Parti başkanlarıyla ileri gelenlerinin yurdu dolaşarak yaptıkları konuşmalar
bunu gösteriyor. Bu arada Halk Partisi kendisi için iane toplamaya kalkışarak
Türkiye'de ilk defa görülen bir mücadele şekli denemektedir.
Burada asıl söz konusu etmek istediğimiz şey Halk Partisi Genel başkanının kendi
partisi hakkında bir hükmüdür: Halk Partisinin tek kusuru seçimle gereği kadar
ilgilenmemesi imiş.
Biz Halk Partisinin seçimle nasıl ilgilendiğini, oy almadan nasıl iktidara
geldiğini bilen ve bu konuda çok ilgi çekici bir de müşahadeye sahip
olanlardanız. Bundan ilerde bahsedeceğiz.
Bazı insanlar kendilerini her zaman, her konuda haklı zannederler. Yanlış ve
kusur kabul etmezler. İsmet İnönü bunların tipik bir örneğidir. şimdiye kadar
bir kusurunu itiraf ettiği görülmemiştir. Hele Ulus gazetesinde uzun süredir
yayınlanan hatıraları Değişmez Genel başkanın ruh yapısını gösterme bakımından
çok mühimdir. Psikanaliz uzmanları için bulunmaz bir etüd kaynağıdır. Bu
hatıratı okuyanlar, dikkat ettilerse farkına varmışlardır ki İsmet İnönü bütün
askeri ve siyasi hayatı boyunca hiçbir hata işlememiştir. Bütün zaferler
onundur. Lozan onundur. Cumhuriyet fikri bile onun kafasından doğmuştur.
Atatürk de mühim bir şahsiyettir ama o daha ziyade Millet Meclisindeki yıkıcı
muhalefetle uğraşarak Cumhuriyetin kurulmasına hizmet etmiştir.
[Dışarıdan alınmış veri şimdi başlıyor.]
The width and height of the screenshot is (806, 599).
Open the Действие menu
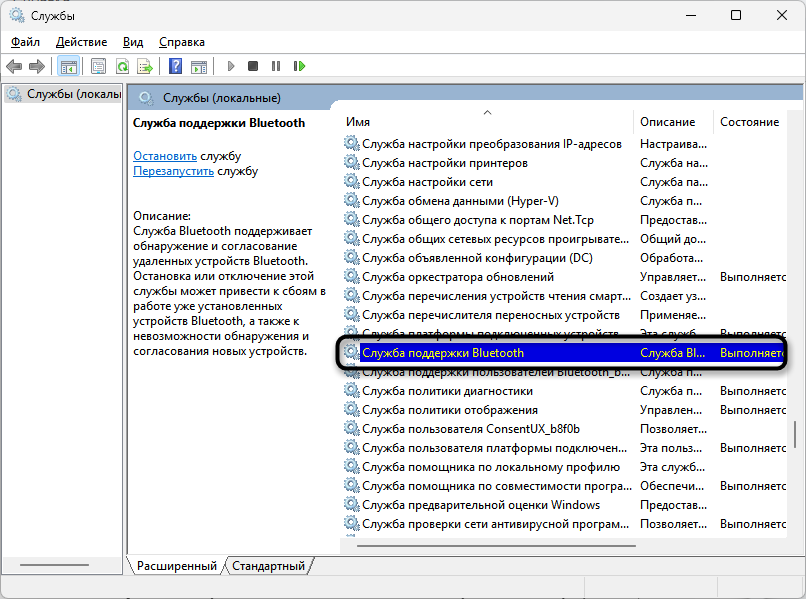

Kurtuluş savaşının ön saftaki şahsiyetlerinden hepsinin büyük kusurları vardir.
İnönü bu kusurları yumuşak gözüken sert bir dille anlatmaktadır. Atatürk'e karşı
doğan muhalefet de onun hudut ve sınır tanımayan hareketlerine karşı meydana
gelmiştir.
İzmir suikastinde kurulan İstiklal Mahkemesinin verdiği kararlardan, mahkemenin
cereyan safhalarından İsmet İnönü'nün hiçbir haberi yoktur. Yani İnönü masum bir
şahsiyettir. Yalniz cephe kumandanlığı, başmurahhaslik ve başbakanlıkla meşgul
olmuştur. Yurtta huzursuzluk doğuran ve inkilap hareketlerinin tabii sonucu olan
davranışlardan uzak kalmıştır.
Hatta 19 Mayis 1944'te Türkçüler aleyhindeki o zavallıca nutku veren İnönü,
tutuklamalardan sonra Türkçülere yapılan işkencelerden haberdar olmadığını bile,
bizim bildiğimiz iki kişiye, saf ve teatra tavırla söylemiştir ki tabii buna da
imkan yoktur. Bunları da biz ilerde kendi hatıralarımizda Türk milletine
anlatarak İsmet İnönü ve çağı için tarihi ana kaynaklar bırakacağız.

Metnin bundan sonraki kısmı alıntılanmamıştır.